===== Page excerpt =====

What’s truly Odd is I type this my wife is frantically cranking out the Christmas cookies in the next room, a habit carried down from snowy North Dakota. Why do Irish/Scandinavian women from the upper Midwest make a German/Russian shortbread cookie called a Mexican Wedding Cake to celebrate a Mediterranean mythological holiday? All I know is that they are delicious, which settles the question for me.















I got my copy from Abebooks for about 12 bucks. Beautiful copy too. We need to have a Mystic Guinea Pig meetup at Apple Barrel. I want to see if Pam feels like I do. D is reading it as we speak. I’m curious to see what the experiment will show us.
Save me a cookie!
The liberry has one copy. Maybe I need to reread it since everyone I know who has liked it. Thinking I wasn’t in a proper state of mind when I read it…..
http://www.amazon.com/Mystic-Pig-Novel-New-Orleans/dp/1588480259
O’No! Not that Toole thing again!
In case you’re wondering, this post now originates from a cubicle in San Jose, CA, at the sister agency to the one in Hawai’i, where I have been since September. I had an extensive, and Ashley-influenced, NOLA dream last night (extending across two wakeups!) and so decided it was past time to reconnect with the ‘sphere.

===== Record excerpts =====

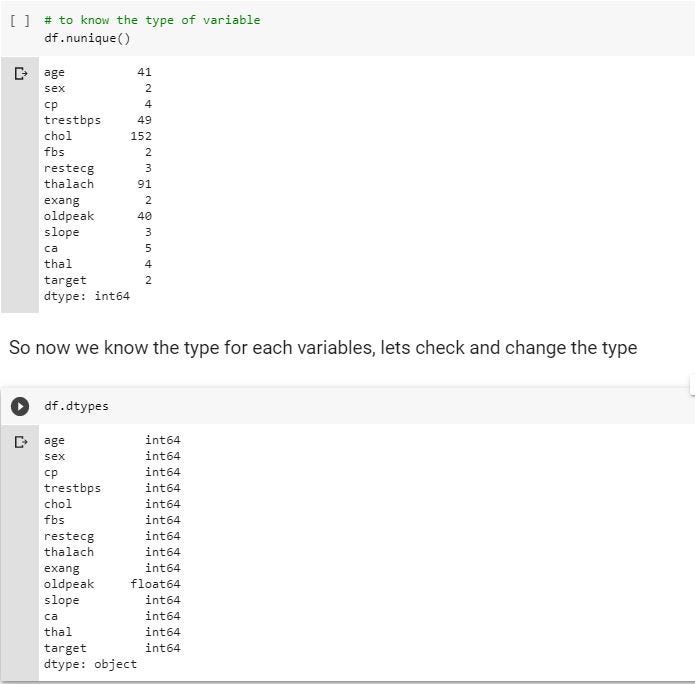
Task: Click the trestbps 49 output row
Action: coord(97,120)
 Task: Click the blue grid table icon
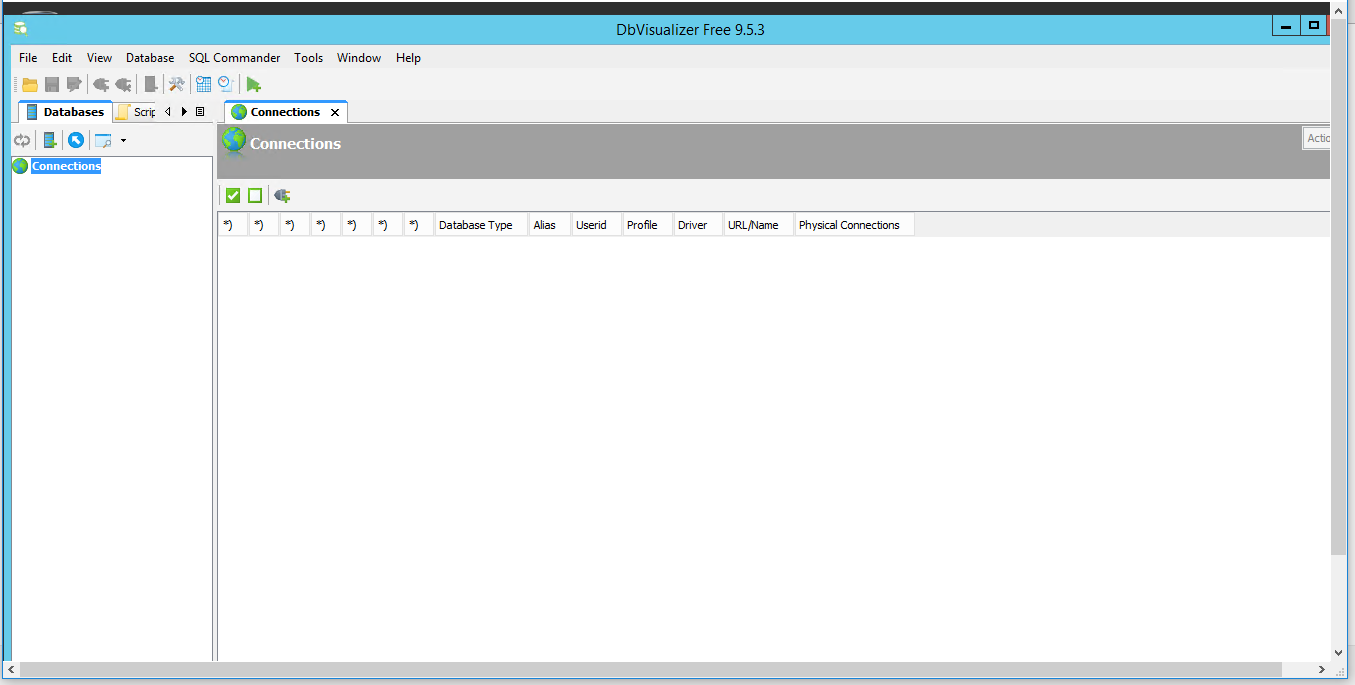(203, 85)
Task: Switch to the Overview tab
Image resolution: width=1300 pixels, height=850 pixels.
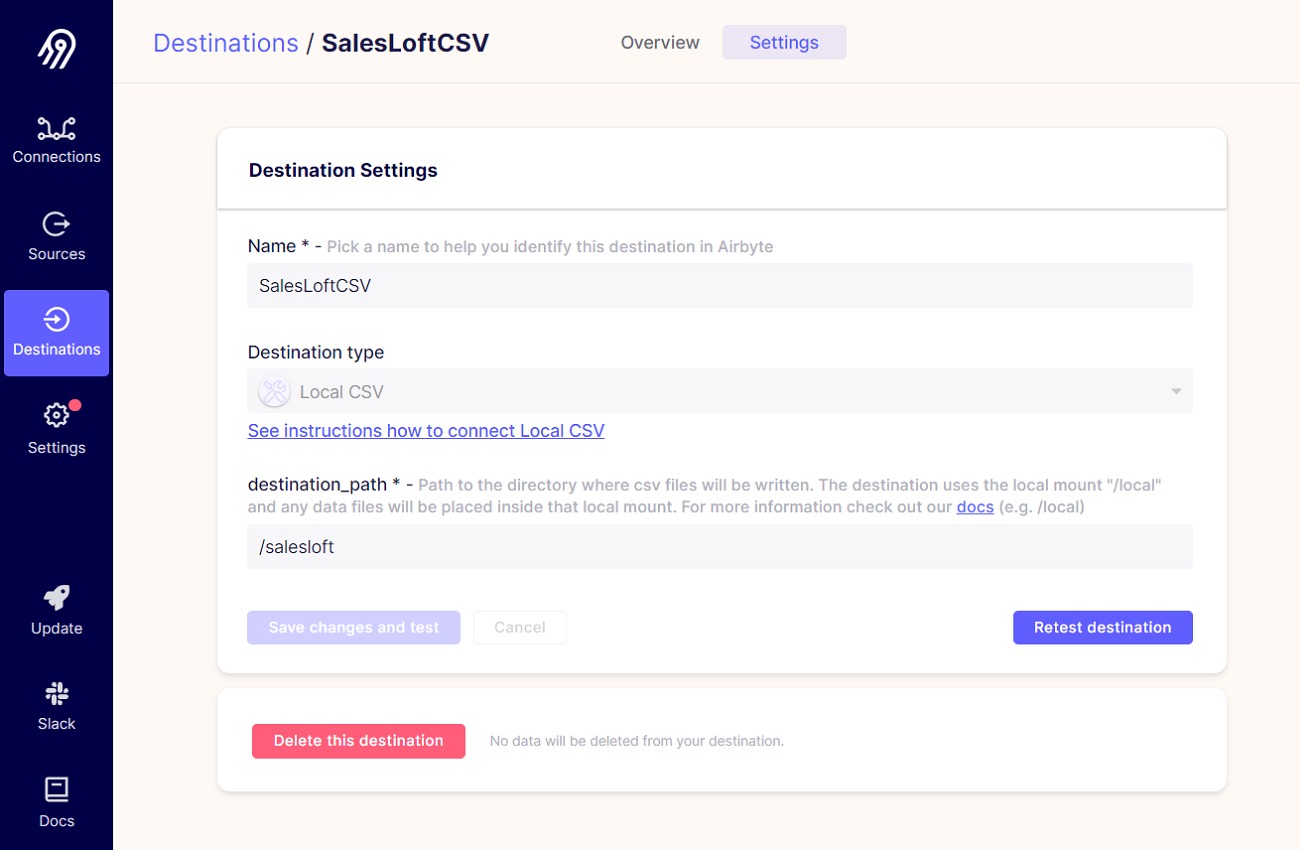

=====

Written instruction: Reproduce the passage of the blog excerpt between "I got my copy" and "will show us.", inclusive.

Written solution:
I got my copy from Abebooks for about 12 bucks. Beautiful copy too. We need to have a Mystic Guinea Pig meetup at Apple Barrel. I want to see if Pam feels like I do. D is reading it as we speak. I’m curious to see what the experiment will show us.